- Directed by: Michel Boisrond
- Written by: Jean Aurel Michel Boisrond Constance Colline Jacques Emmanuel
- Based on: The Environs of Aden by Pierre Benoît
- Produced by: Simon Barstoff
- Starring: André Luguet Jacques Dacqmine Dany Robin
- Cinematography: Marcel Grignon
- Edited by: Claudine Bouché
- Music by: Georges Van Parys
- Production company: S.B. Films
- Distributed by: Cocinor
- Release date: 22 August 1956;
- Running time: 88 minutes
- Country: France
- Language: French

= It Happened in Aden =

It Happened in Aden (French: C'est arrivé à Aden...) is a 1956 French historical comedy film directed by Michel Boisrond and starring André Luguet, Jacques Dacqmine and Dany Robin. It is based on the 1940 novel The Environs of Aden by Pierre Benoît.

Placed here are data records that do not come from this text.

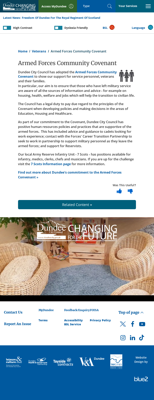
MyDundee (46, 310)
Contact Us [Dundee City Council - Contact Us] (13, 312)
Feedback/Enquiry (77, 310)
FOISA (94, 310)
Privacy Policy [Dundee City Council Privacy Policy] (100, 320)
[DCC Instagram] (123, 338)
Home (22, 51)
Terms (43, 320)
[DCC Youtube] (142, 325)
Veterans (39, 51)
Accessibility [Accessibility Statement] (73, 320)
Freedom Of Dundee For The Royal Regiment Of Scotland (61, 18)
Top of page (131, 312)
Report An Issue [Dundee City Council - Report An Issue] (17, 324)
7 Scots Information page (51, 164)
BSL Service (72, 324)
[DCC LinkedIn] (132, 338)
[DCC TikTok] (142, 338)
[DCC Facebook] (132, 325)
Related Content (77, 204)
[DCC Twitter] (123, 327)
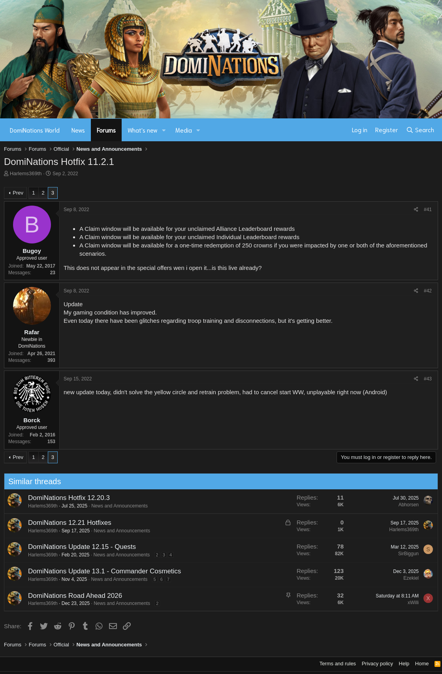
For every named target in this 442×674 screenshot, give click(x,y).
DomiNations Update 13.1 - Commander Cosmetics (101, 571)
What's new (143, 130)
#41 (428, 209)
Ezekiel (408, 578)
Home (422, 664)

The film's sets were designed by the art director René Moulaert.

==Synopsis==
In the late nineteenth century, a French theatrical troupe become stranded in the British colony of Aden where the officers of the garrison woo the leading stars. One of them, Albine, attracts the interest of a local Prince there to sign a treaty with the British, leading to his kidnapping her.

==Cast==
- André Luguet as Sir Richard Wilkinson – le gouverneur d'Aden
- Jacques Dacqmine as Le major Burton
- Dany Robin as Albine
- Robert Manuel as Zafarana
- Elina Labourdette as Simone
- Edmond Ardisson as Le patron
- Jean Bretonnière as Prince de Khamarkar
- Geneviève Brunet as Margaret
- Georges Chamarat as Le capitaine du navire
- Maurice Dorléac
- Jacques Duby as Gremilly
- Michel Etcheverry as Le pasteur Sanderman
- Jacques Ferrière as Joyce
- Madeleine Ganne
- Clément Harari as Abdullah
- Charles Lemontier
- Michael Lonsdale as Sinclair
- Odile Mallet as Elizabeth
- Jacques Morlaine
- Dominique Page as Lucette
- Laure Paillette
- Robert Pizani as Hubert Robert
- Claude Rich as Price
- Roger Saget as Clairville
- Bachir Touré as Ali
- André Versini as Lusignan

== Bibliography ==
- Hayward, Susan. French Costume Drama of the 1950s: Fashioning Politics in Film. Intellect Books, 2010.